→ Exercise input

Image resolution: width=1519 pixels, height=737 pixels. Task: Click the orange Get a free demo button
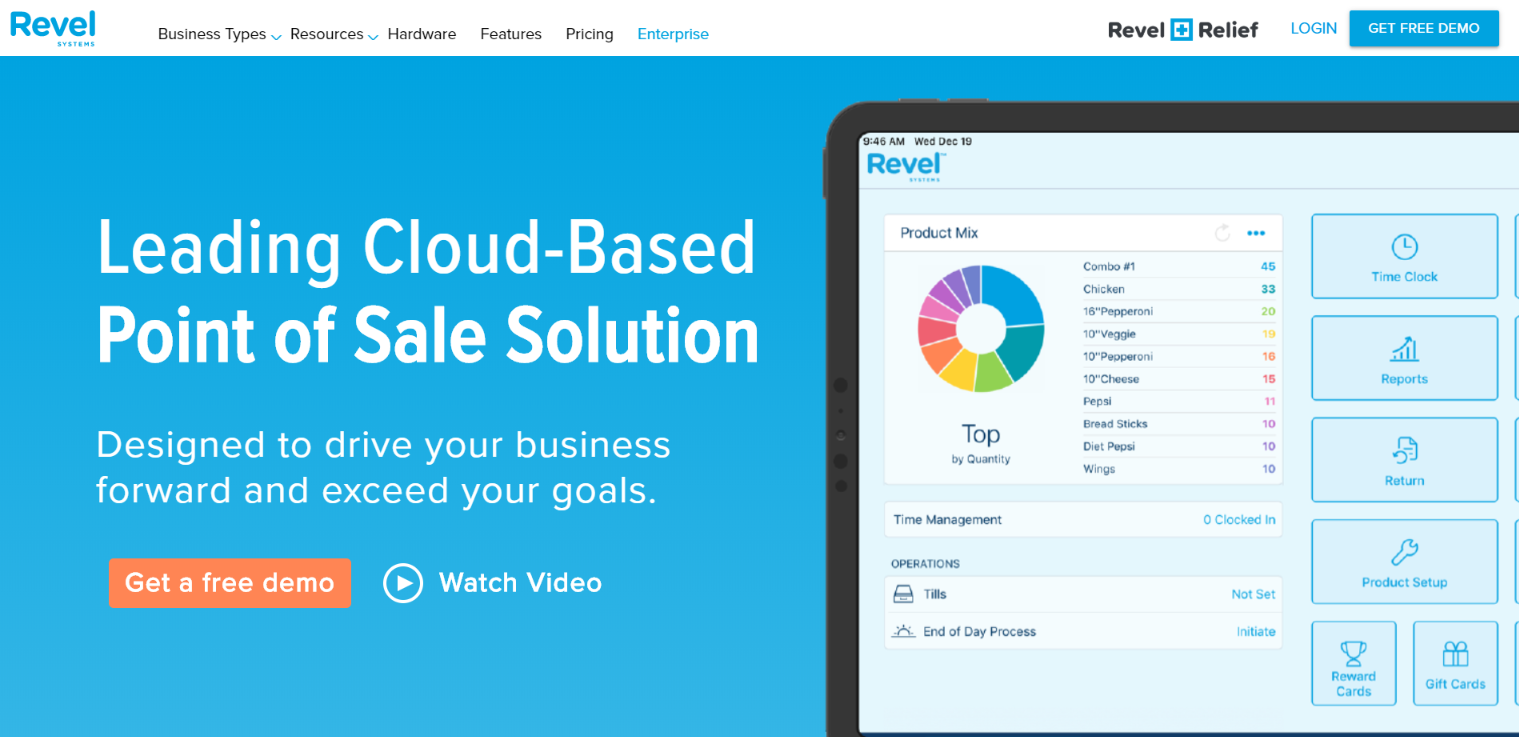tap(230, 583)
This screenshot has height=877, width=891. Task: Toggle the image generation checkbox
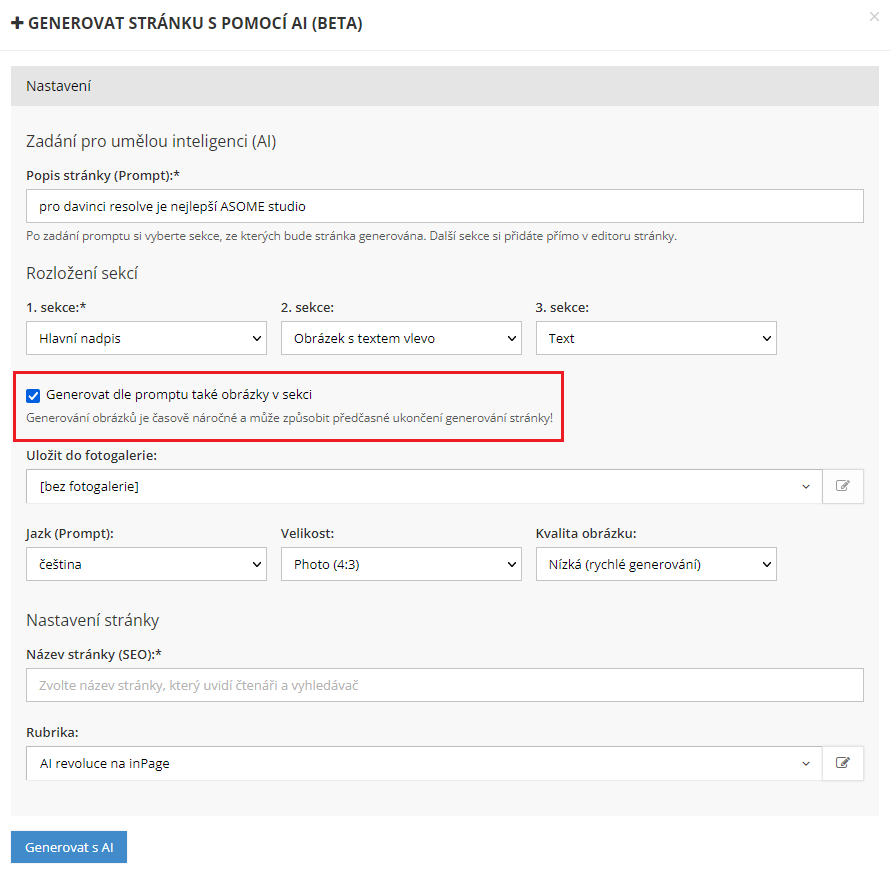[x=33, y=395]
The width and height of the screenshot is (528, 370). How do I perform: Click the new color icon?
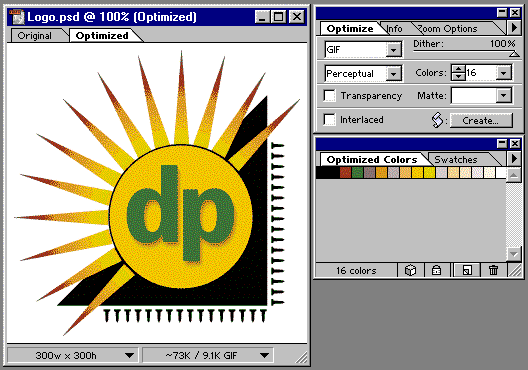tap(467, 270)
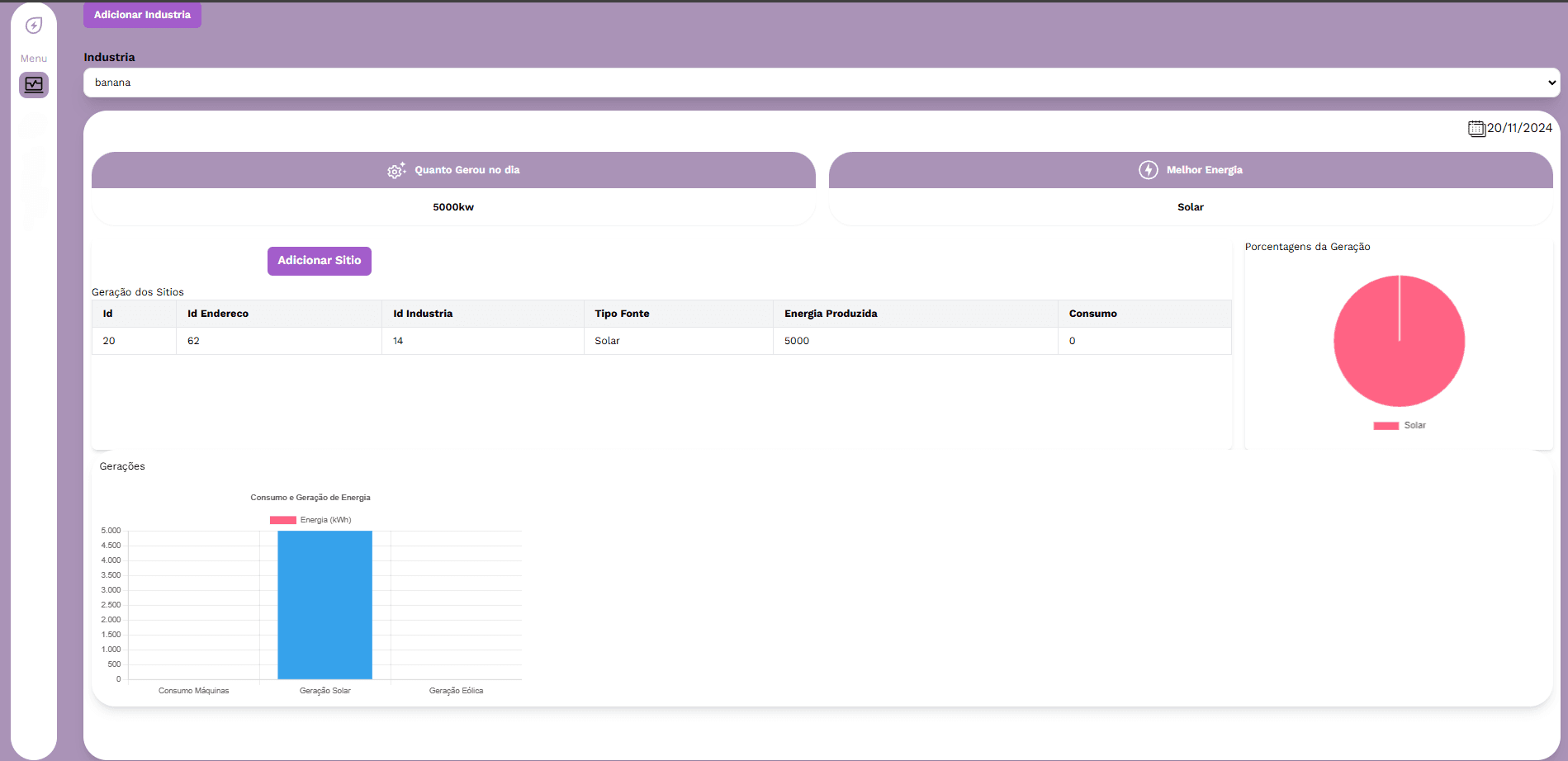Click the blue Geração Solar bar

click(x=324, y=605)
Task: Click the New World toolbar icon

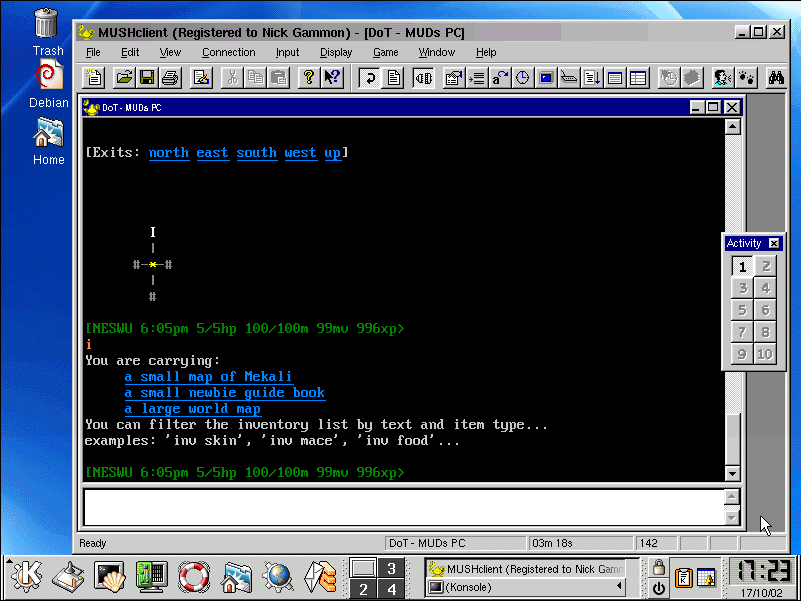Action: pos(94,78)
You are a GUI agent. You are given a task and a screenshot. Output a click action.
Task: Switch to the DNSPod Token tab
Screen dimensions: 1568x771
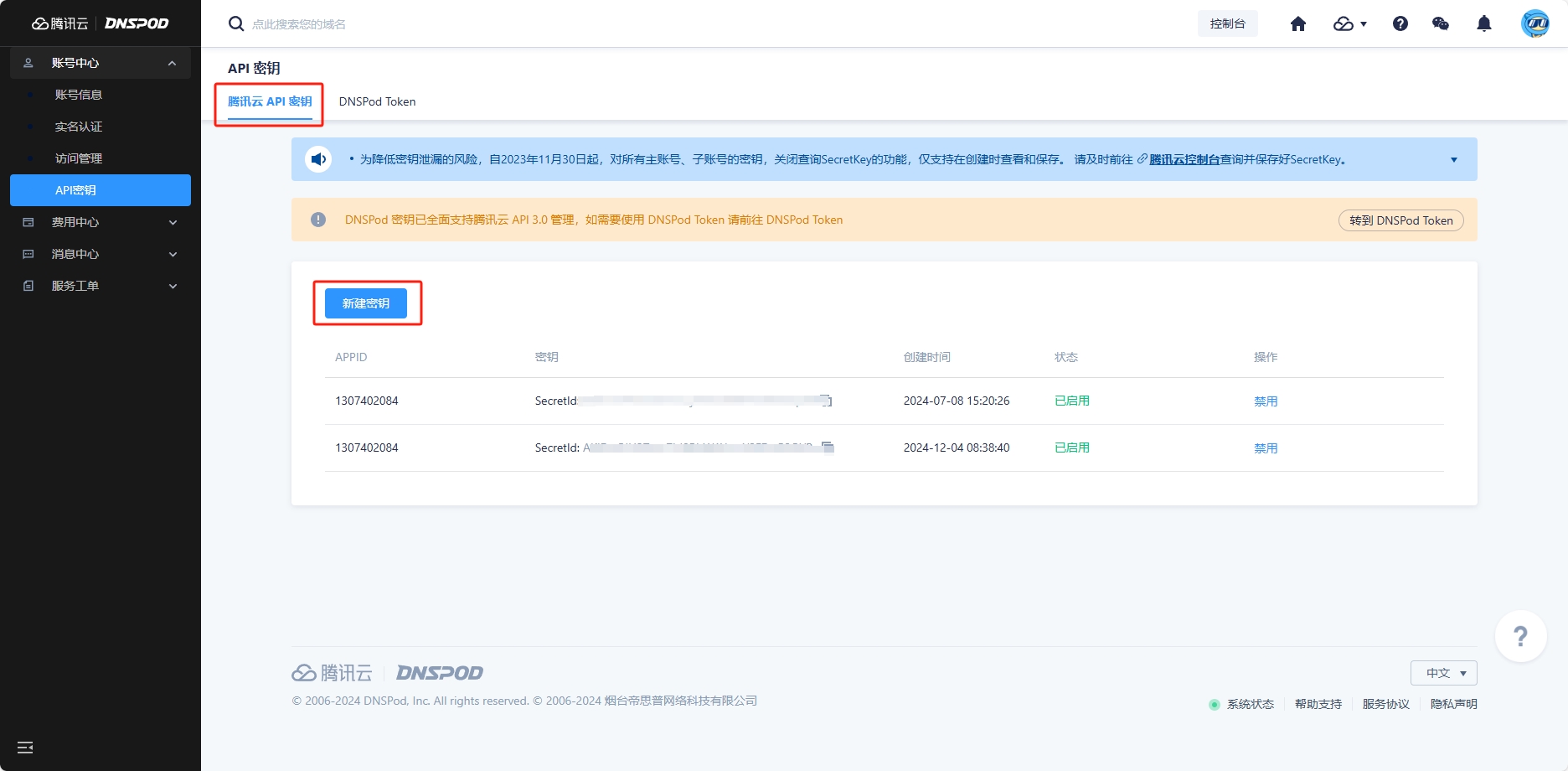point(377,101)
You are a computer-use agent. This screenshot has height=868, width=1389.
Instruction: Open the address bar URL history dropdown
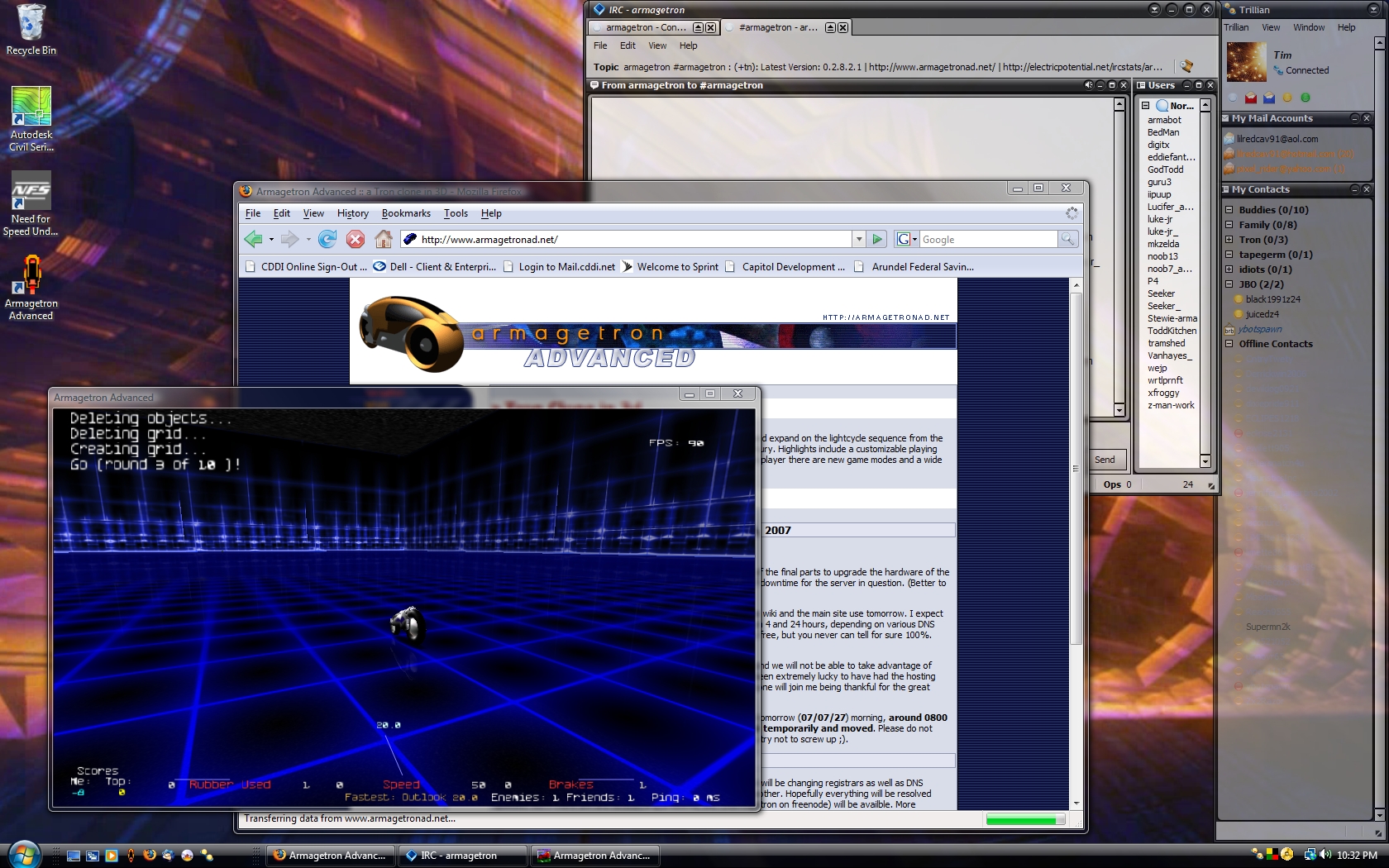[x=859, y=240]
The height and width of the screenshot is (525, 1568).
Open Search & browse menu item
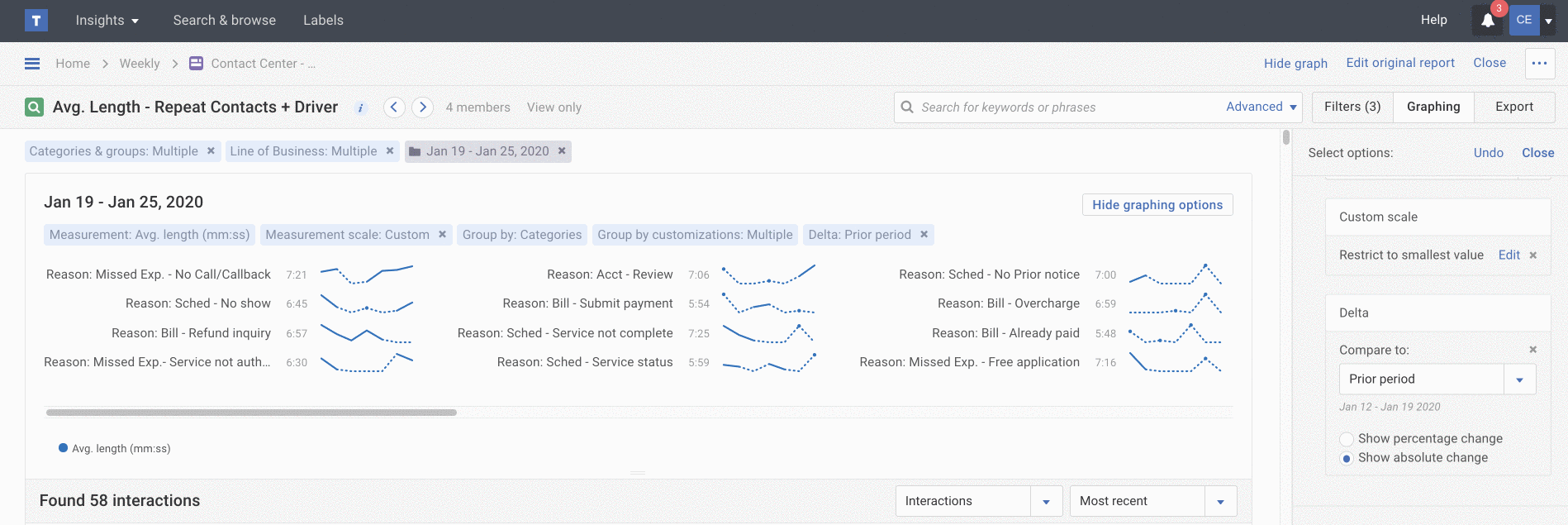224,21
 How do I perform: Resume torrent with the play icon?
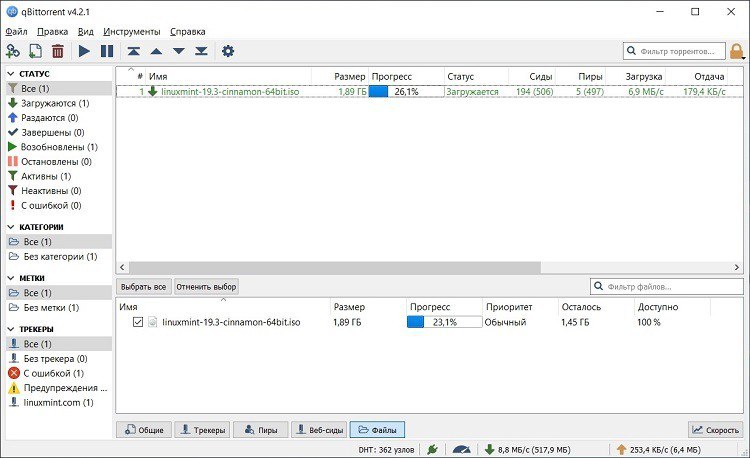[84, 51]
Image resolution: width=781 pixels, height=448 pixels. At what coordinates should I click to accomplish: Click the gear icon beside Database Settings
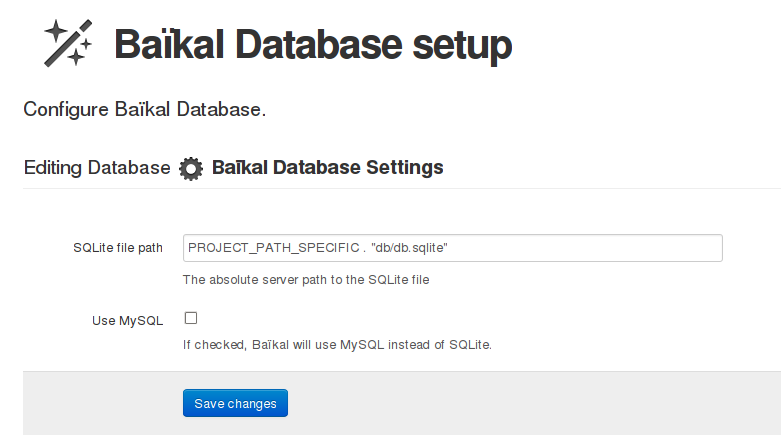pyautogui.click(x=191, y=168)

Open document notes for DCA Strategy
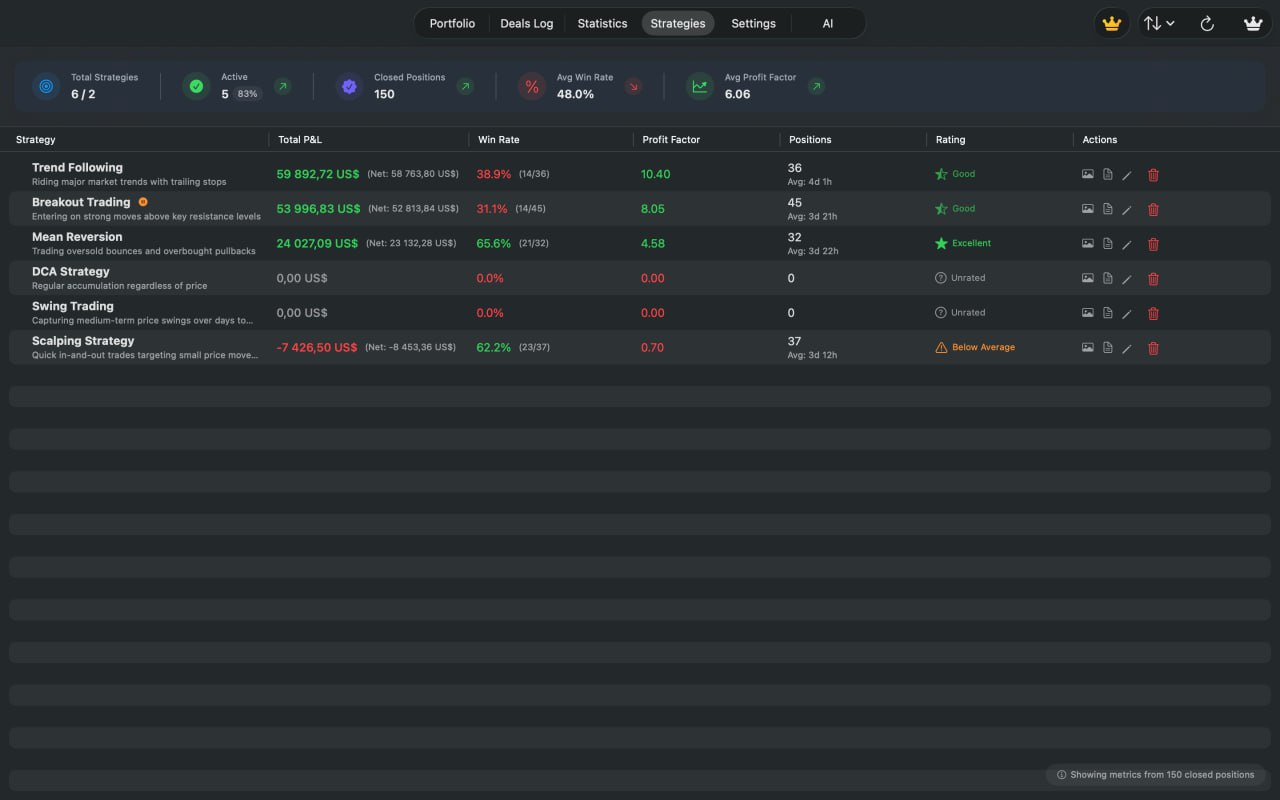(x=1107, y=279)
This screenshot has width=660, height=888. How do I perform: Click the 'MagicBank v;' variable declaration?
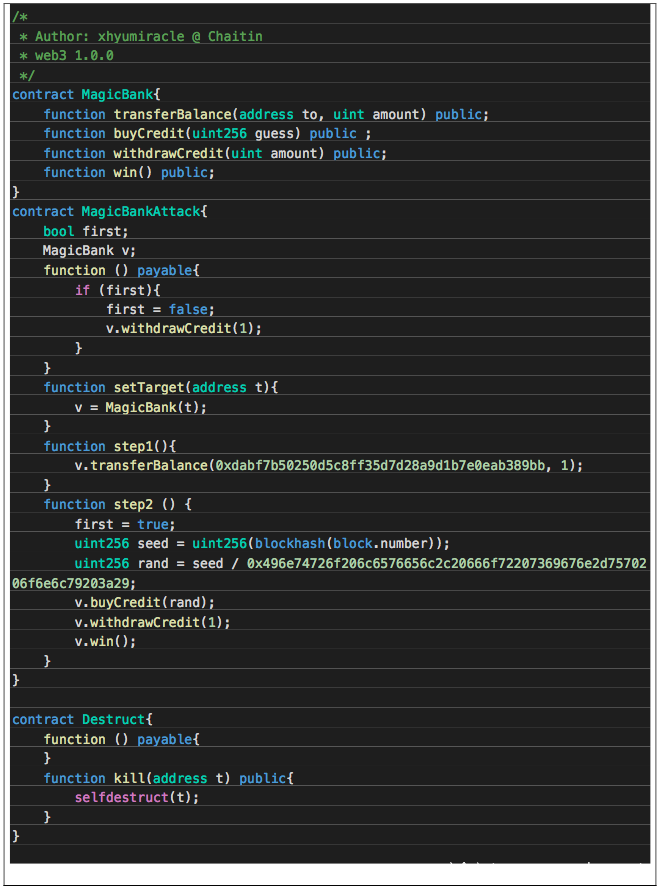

→ Task brief
The required output is each record above, reproduced exactly, without its pictures.

→ Solution to this problem
Image resolution: width=1519 pixels, height=737 pixels. Task: Click the orange Get a free demo button
tap(230, 583)
This screenshot has height=877, width=891. Task: Toggle the image generation checkbox
[x=33, y=395]
The width and height of the screenshot is (528, 370). How do I perform: Click the new color icon?
tap(467, 270)
Click the blue Geração Solar bar

click(x=324, y=605)
Task: Click the New World toolbar icon

Action: pos(94,78)
You are a GUI agent. You are given a task and a screenshot. Output a click action.
Task: Switch to the DNSPod Token tab
Screen dimensions: 1568x771
point(377,101)
You are a computer-use agent. This screenshot has height=868, width=1389.
Instruction: Open the address bar URL history dropdown
[x=859, y=240]
The height and width of the screenshot is (525, 1568).
Open Search & browse menu item
224,21
 How do I perform: Resume torrent with the play icon?
[84, 51]
Image resolution: width=781 pixels, height=448 pixels. At what coordinates should I click to accomplish: Click the gear icon beside Database Settings
pyautogui.click(x=191, y=168)

Open document notes for DCA Strategy
(x=1107, y=279)
This screenshot has width=660, height=888. How do I perform: Click the 'MagicBank v;' variable declaration?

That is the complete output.